O soldado Raphael Sampaio da Silva, de 27 anos, foi morto e teve o corpo carbonizado dentro do próprio carro na madrugada desta terça-feira (11), no bairro Ancuri, em Itaitinga, na Região Metropolitana de Fortaleza. A colega de farda dele na Polícia Militar do Ceará (PMCE), a soldado Júlia Natália Girão Gomes, de 27 anos, foi presa em flagrante por homicídio horas depois, e o marido dela, Antoneudo Ribeiro, passou a ser investigado pela Polícia Civil.
Exames da Perícia Forense do Ceará (Pefoce) apontaram que Raphael foi atingido por disparos de arma de fogo ainda com vida, e o corpo só depois foi carbonizado. Ele foi encontrado algemado dentro do veículo em chamas, no Quarto Anel Viário do município.
Júlia relatou à Polícia Civil que também havia sido vítima e foi encontrada amarrada em uma área de mata às margens da BR-116, em Aquiraz, no mesmo horário do crime. Uma câmera de segurança, porém, flagrou a policial circulando livremente na oficina mecânica do marido por volta das 8h52 daquela terça, contradizendo a versão que ela deu aos investigadores.
A principal linha da Polícia Civil aponta um crime passional. Segundo a apuração, Raphael e Júlia teriam mantido um relacionamento amoroso, e Antoneudo teria descoberto a traição. As autoridades investigam se a soldado atraiu o colega para o local do crime logo após o fim do expediente dele no 16º Batalhão da PM, em Messejana.
Júlia já respondia a processos por estelionato, lavagem de dinheiro e integração de organização criminosa.
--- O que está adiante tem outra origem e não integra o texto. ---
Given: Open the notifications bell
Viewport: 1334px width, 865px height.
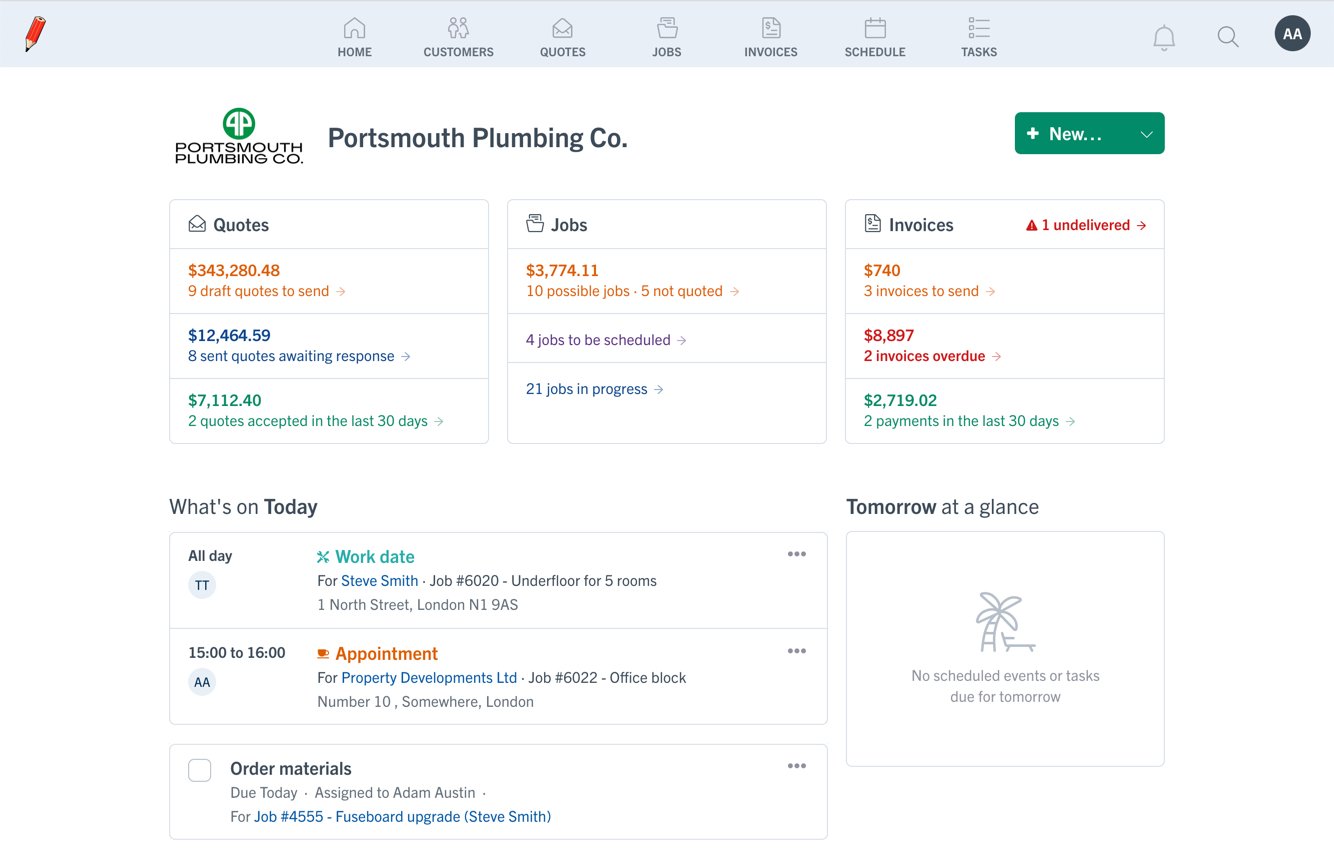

Segundo apuração, o casal planejava fugir para São Paulo, mas foi detido antes de deixar o Ceará.
A defesa dos suspeitos nega o envolvimento de Antoneudo no crime e contesta a existência de uma traição, classificando a relação entre a policial e a vítima como estritamente profissional. Os advogados também questionam a nitidez das imagens de segurança usadas na investigação.
O governador do Ceará, Elmano de Freitas, lamentou a morte do soldado e determinou "rigor absoluto" nas investigações. O Ministério Público do Ceará criou uma força-tarefa de promotores para acompanhar o caso, diante da gravidade e da complexidade da ocorrência. A apuração segue sob responsabilidade da Delegacia de Homicídios Contra Agentes de Segurança Pública (DHASP).